Bitcoin prices enjoyed some notable gains last month, climbing nearly 27% in roughly two weeks and hitting their highest since August 2019.
The world’s most prominent digital currency climbed to $11,467.95 on July 31, according to CoinDesk price data.
At this point, it was trading at its loftiest value since August 12, 2019, additional CoinDesk figures reveal.
The cryptocurrency experienced a relative malaise for the first two weeks of July, moving within a reasonably tight range between $8,900 and $9,600, before climbing 26.7% between July 16 and July 31.
[Ed note: Investing in cryptocoins or tokens is highly speculative and the market is largely unregulated. Anyone considering it should be prepared to lose their entire investment.]
After experiencing this run up, the digital asset fell back slightly, finishing the month up 24.4%.
Because of these gains, bitcoin experienced its most impressive July in eight years, according to CoinDesk.
Several Bullish Factors Drive Gains
When explaining the upside that bitcoin experienced in July, analysts pointed to several variables.
Tim Enneking, managing director of Digital Capital Management, previously noted that the correlation between bitcoin and the U.S. equities was “absurdly high for several months,” and it was impossible for the digital currency to surpass the $10,000 level without that price correlation declining significantly.

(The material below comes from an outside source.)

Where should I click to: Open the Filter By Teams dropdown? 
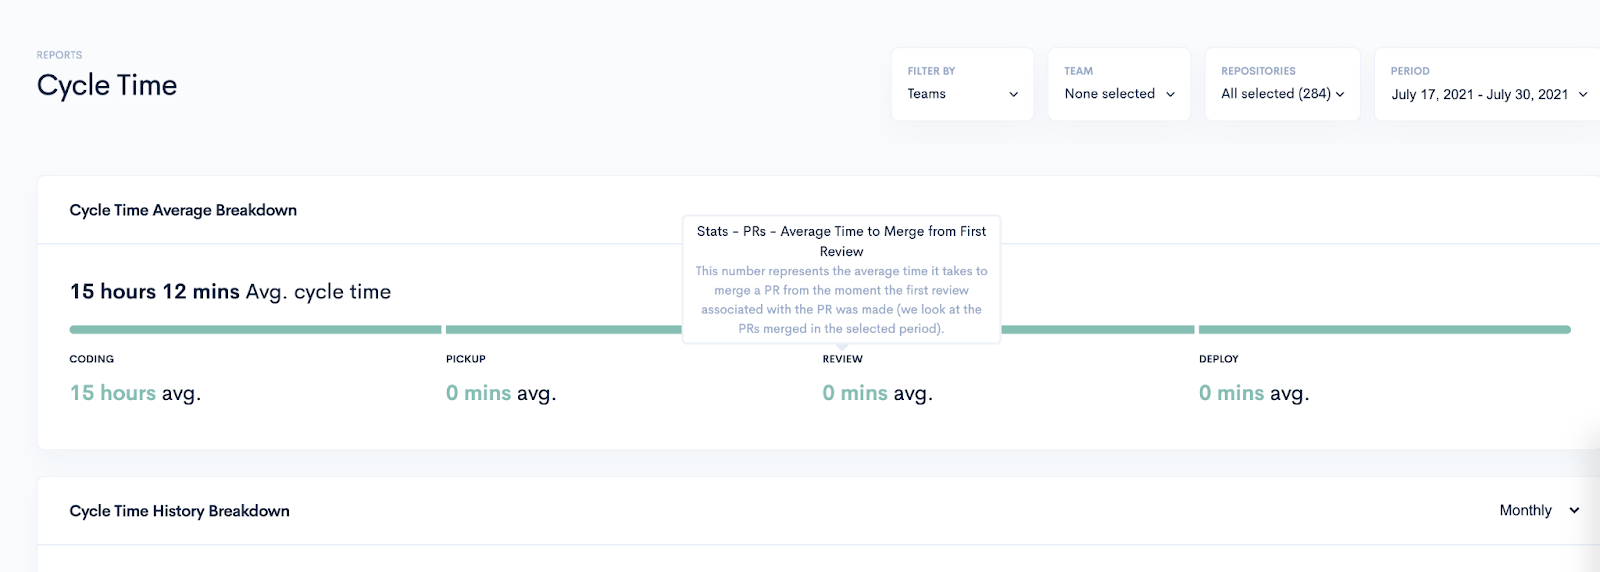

However, once the price relationship between bitcoin and U.S. equities broke down, it triggered a “rotation from alts into BTC,” he noted.
“Add to that the dollar at record lows and gold at record highs, and BTC has a *lot* of healthy tailwinds right now,” stated Enneking.
Joe DiPasquale, CEO of cryptocurrency hedge fund manager BitBull Capital, also weighed in, emphasizing that while the aforementioned variables helped drive bitcoin’s price movements during July, “we can’t ignore the role played by Ethereum in resurrecting market enthusiasm.”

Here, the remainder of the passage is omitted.